«C’est dangereux vivre ici»

«C’est dangereux vivre ici»

Guy Drouin réside sur le chemin Longue-Pointe depuis 40 ans.

Crédit photo : Jean-Pierre Boisvert

DRUMMONDVILLE. «C’est rendu dangereux de vivre ici».

Le soupir de Martin Trahan, qui vit depuis une dizaine d’années au 1280 chemin Longue-Pointe, tombe dans la conversation comme un bloc de glace dans un café.

Il est parmi les résidents qui ont eu l’autorisation hier de réintégrer leur domicile après avoir été contraints à l’évacuation samedi en raison des inondations survenues dans ce secteur névralgique de la rivière Saint-François.

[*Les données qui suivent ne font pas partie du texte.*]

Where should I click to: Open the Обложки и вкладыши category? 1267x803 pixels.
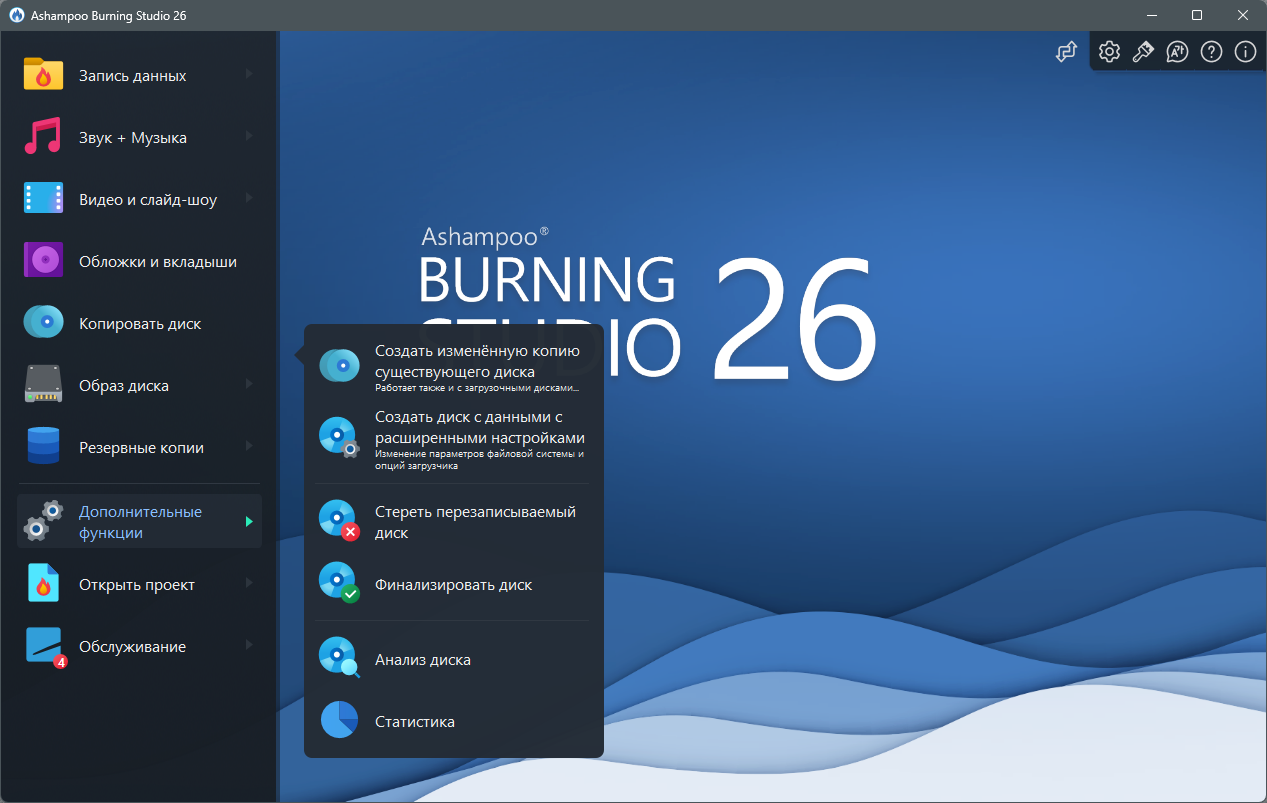pos(139,261)
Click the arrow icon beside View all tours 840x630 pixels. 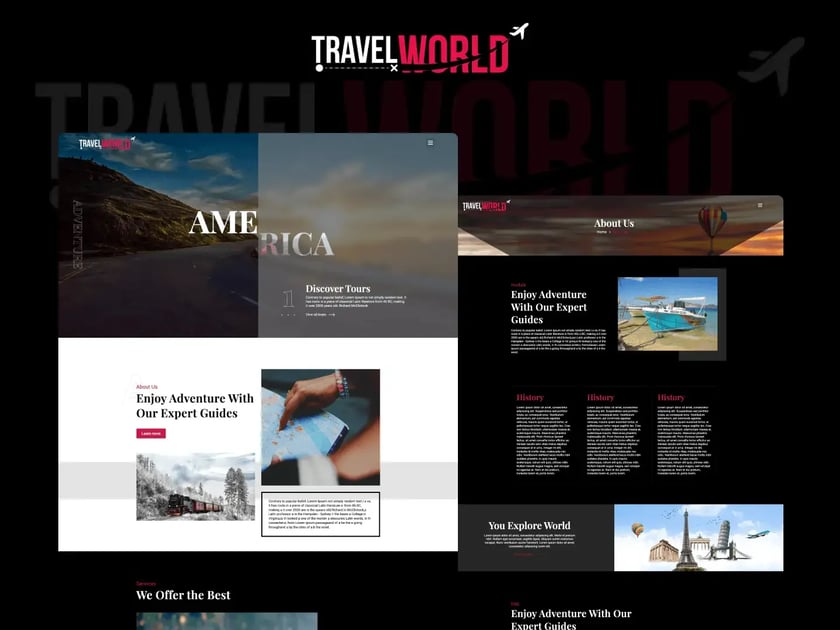[x=331, y=315]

«J’étais chez ma copine à l’extérieur et je n’ai pas eu besoin d’évacuer comme tel. Mais il a fallu que j’appelle souvent à la Ville de Drummondville pour avoir des nouvelles. Quand j’ai finalement pu revenir, il y avait deux pieds d’eau et de glace sur ma propriété. Un gros tracteur de la Ville est venu casser la glace autour de la maison. Évidemment, l’eau s’est infiltrée au sous-sol. Il ne devrait pas avoir de sous-sol ici. Pour le moment les pompes suffisent. Mais je crains le redoux des prochains jours», a-t-il confié ce matin, un peu découragé.

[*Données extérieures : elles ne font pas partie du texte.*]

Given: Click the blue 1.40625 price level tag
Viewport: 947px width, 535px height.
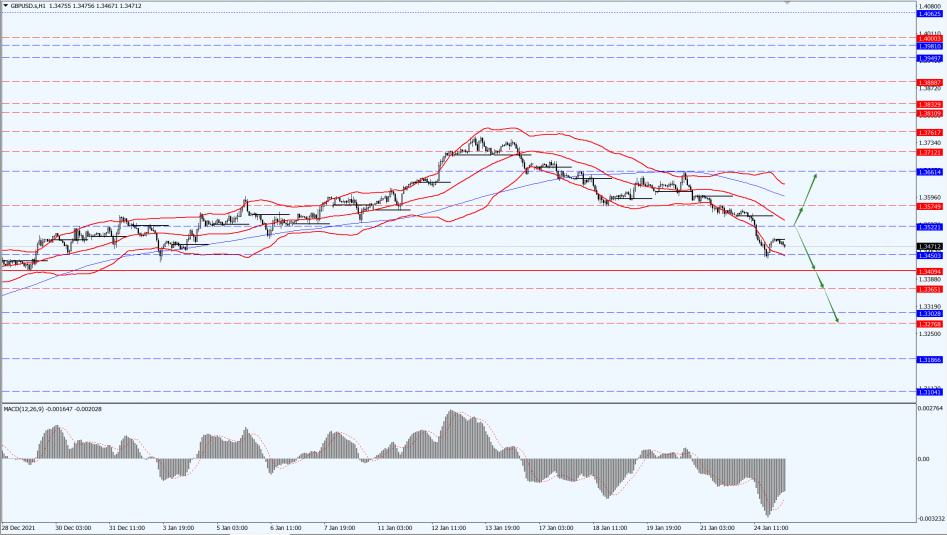Looking at the screenshot, I should tap(929, 13).
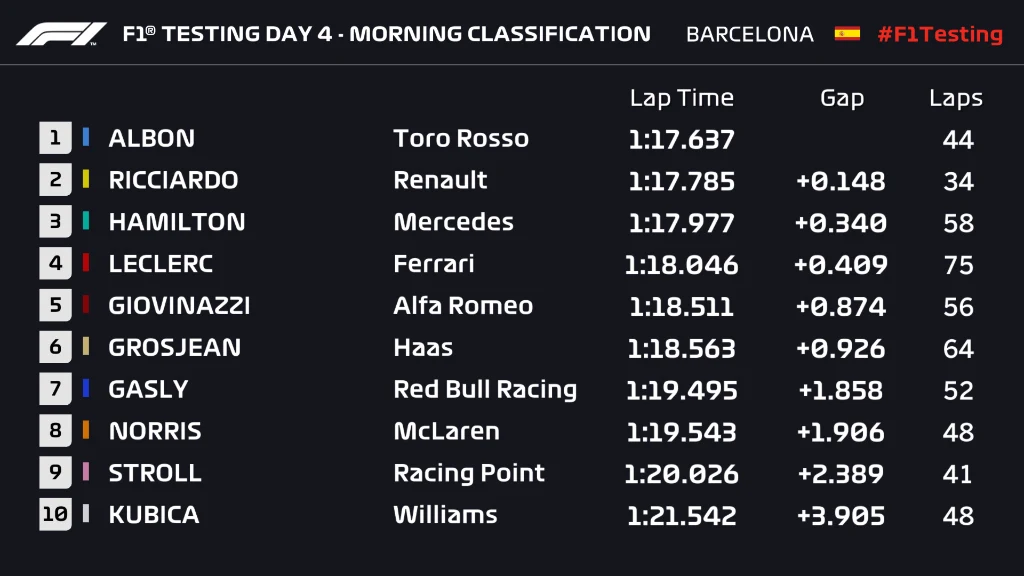Click Kubica's lap time 1:21.542

[x=681, y=516]
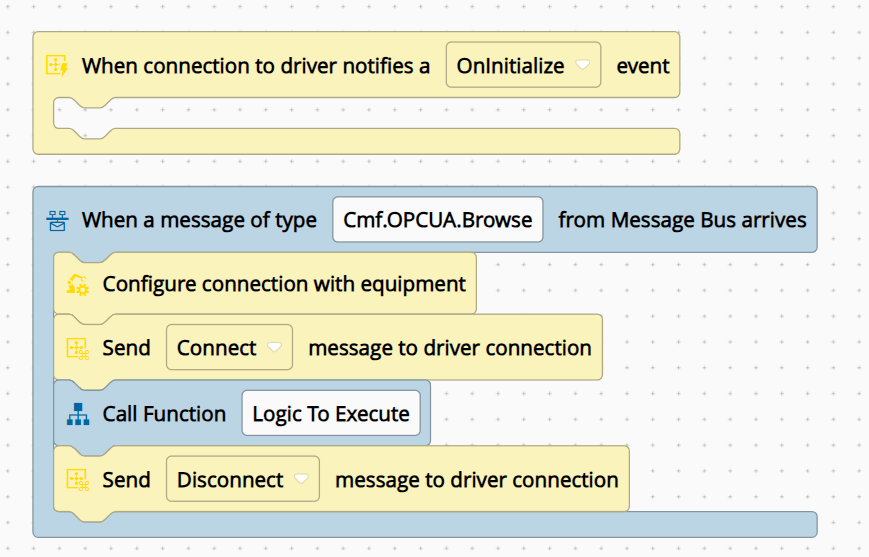Click empty slot inside OnInitialize event block
Screen dimensions: 869x557
[366, 113]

«Ça se produit chaque année et même deux fois par année. C’est dur à chaque fois. On dit que c’est inondable 20 ans (NDLR : une expression qui indique que les inondations sont risquées une fois sur cinq), mais moi je dirais que c’est carrément une zone inondable. Même après trois ou quatre grosses journées de pluie, l’eau monte et c’est inquiétant. C’est même dangereux de vivre ici. Je ne suis pas non plus dédommagé. Mes outils, surtout ceux qui fonctionnent avec une batterie, sont perdus à jamais. On m’a offert un tournevis pour les remplacer… Oui je vais vendre. Les prix ne sont pas élevés mais j’ignore qui pourrait être intéressé après ce qu’on vient de connaître. La vue sur la rivière est très belle l’été mais ça ne vaut pas la peine», tranche Martin Trahan.

Le boulevard Allard bientôt?

Guy Drouin, qui réside sur le chemin Longue-Pointe depuis 40 ans (sa maison est heureusement surélevée et n’est jamais menacée), connaît bien la rivière Saint-François. «Quand j’ai appris qu’il y avait un problème à Sherbrooke et qu’un pont avait cédé à Bromptonville, j’avais une idée de ce qui s’en venait. Je suis venu aider le vieux couple (98 et 80 ans) qui habite au 1290 chemin Longue-Pointe. Je savais que ces deux personnes étaient en danger. Je les ai hébergées pendant deux jours. Ils ont été transportées à Montréal où ils seront plus confortables (…) Samedi matin, il y a des pompiers qui sont passés et je leur ai dit que ça va être plus grave que l’an dernier, ils n’avaient pas l’air de me croire. Je ne sais pas pourquoi Bromptonville n’a pas alerté Drummondville. Les gens ne le savent peut-être pas mais les glaces se déplacent assez rapidement, des fois ça peut même aller très vite. Des fois, t’as juste le temps de prendre tes affaires et quitter ta maison. Il faut véritablement réviser la définition de secteur inondable, ici ça ne fait pas de doute. Et on est juste en janvier. Je sais que ça peut avoir une incidence sur le taux de taxe mais il faudra se pencher là-dessus».

M. Drouin explique que l’embâcle est actuellement situé à la hauteur de Turtle Creek (un peu dépassé l’aéroport en partant de la ville). «Je ne sais pas comment ni quand il y aura débâcle, mais si ça se produit rapidement, c’est le secteur du boulevard Allard qui va y goûter. Il pourra y avoir un amoncellement de glaces le long des rives. Ce sera à surveiller», d’avertir M. Drouin.

La Ville a effectivement émis un communiqué ce matin pour indiquer que la rivière demeure sous haute surveillance.

Selon les prévisions de Météomédia, la température sera au-dessus de zéro en fin de semaine.